Kartesianische Irrlehren in der Hochkonjunktur bedeutungslos

(Aus: “Als Descartes sein „Weltbild“ modellierte, ahnte er nichts über die verheerenden Folgen”, K.H. Schubäus)

Warum hinterlassen kartesianische Irrlehren in der Hochkonjunktur keinerlei Spuren, und warum zerfallen Wirtschaftsstrukturen unter dem gleichen Phänomen in Krisenzeiten?

Hochkonjunktur verzeiht Fehler und Unterlassungen. Alle schöpfen aus dem Vollen. Der Schwarmintelligenz von Fischen ähnlich, gibt es für Konsumenten nur ein Ziel: Triebhafte Begehrlichkeiten. Auf diese Weise werden wirtschaftliche und monetäre Kreisläufe auf hohem Niveau zum Selbstläufer.
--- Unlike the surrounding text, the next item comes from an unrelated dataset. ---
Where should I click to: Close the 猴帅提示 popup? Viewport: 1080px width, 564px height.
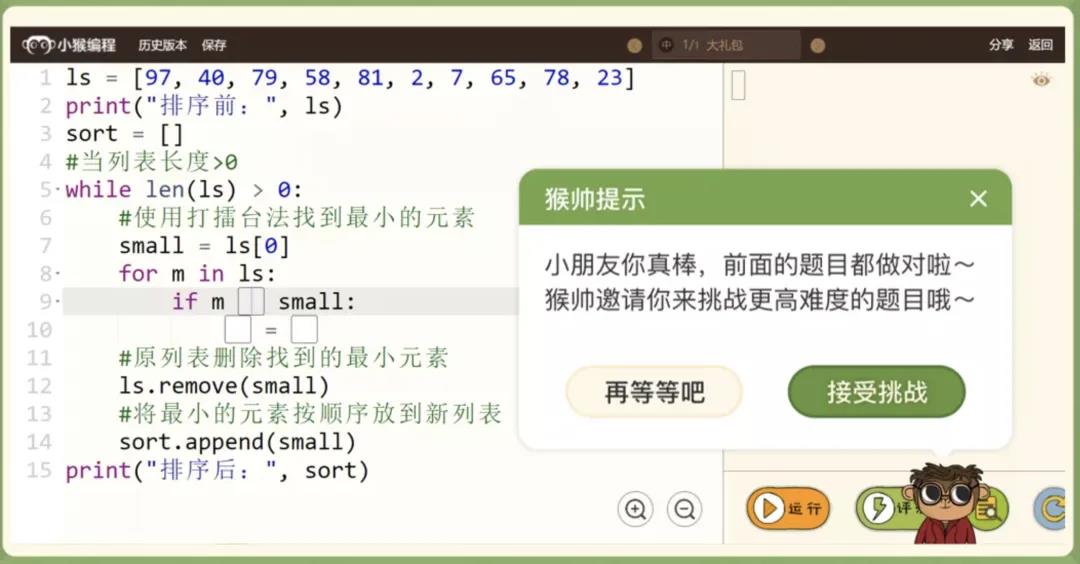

Ein in der Hochkonjunktur optimal funktionierendes Immunsystem ignoriert kartesianische Lehrmeinungen als harmlose Störfaktoren. Erreger, bei denen es sich nicht lohnt, Abwehrmechanismen zu mobilisieren.

Ganz anders in Zeiten der Stagnation. Hier reicht das Immunsystem nicht aus um genügend Abwehrkräfte zu mobilisieren, die Flut der Erreger einzudämmen. Es zeigen sich offensichtliche Mangelerscheinungen, gegen die konventionelle Medikamente (Lösungsmuster) keine Wirkung zeigen.